A progress report issued by joint liquidator Craig Lewis of the UK firm Ernst & Young (EY) revealed that the adjudication of non-preferential unsecured claims reached a total of 35.32 million pounds. A first and final dividend was declared and paid on June 17, 2025, at a rate of 2.65 pence in the pound. This resulted in a total distribution of 0.94 million pounds to unsecured creditors, leaving more than 34 million pounds in claims unpaid.
Secured and preferential creditors paid in full
While unsecured creditors, including various suppliers and landlords, face significant losses, the filings confirmed that secured and preferential creditors were paid in full during the former administration period. In the UK, secured and preferential creditors maintain legal priority for payouts during insolvency proceedings, often leaving unsecured parties to absorb the remaining debt.
The liquidation follows a turbulent period for the upmarket label. L.K. Bennett filed its intention to appoint administrators in January 2026 after failing to secure a buyer, despite reports that the UK retail giant Next had been a potential suitor.
Transition to asset-light model under Gordon Brothers
In January, the US investment firm Gordon Brothers acquired the brand name and intellectual property (IP) of L.K. Bennett. The deal did not include the company's nine standalone stores or 13 concessions. Gordon Brothers stated its intention to transition the label to an asset-light model, mirroring its strategy with the global revitalisation of the British brand Laura Ashley.
As part of this transition, L.K. Bennett announced on Instagram that its physical boutiques closed earlier than planned. While the brand’s concessions were expected to remain open for a brief period to clear remaining stock, the closure of the standalone estate has reportedly put 89 jobs at risk. Before the administration, the company employed approximately 280 staff.

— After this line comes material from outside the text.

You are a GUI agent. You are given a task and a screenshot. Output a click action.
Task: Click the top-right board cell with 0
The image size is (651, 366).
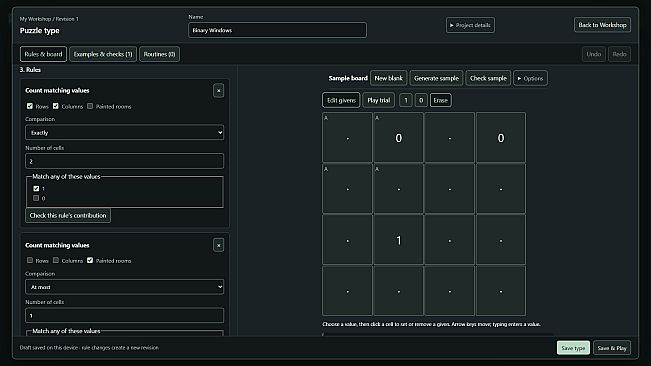pyautogui.click(x=501, y=137)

Conclusion of liquidation proceedings The liquidation process is now nearing its end. Lewis and his fellow joint liquidator, Samuel Woodward, noted that the company’s affairs will shortly be fully wound up. Woodward replaced Daniel Hurd as joint liquidator on October 31, 2025, following a court order.
Founded in the 1990s by Linda Bennett, the brand rose to prominence from a single boutique in Wimbledon to become a staple of British ready-to-wear, famously worn by the Princess of Wales. The liquidators have already applied for and received a court order for discharge from liability for the former joint administrators, which became effective in February 2026.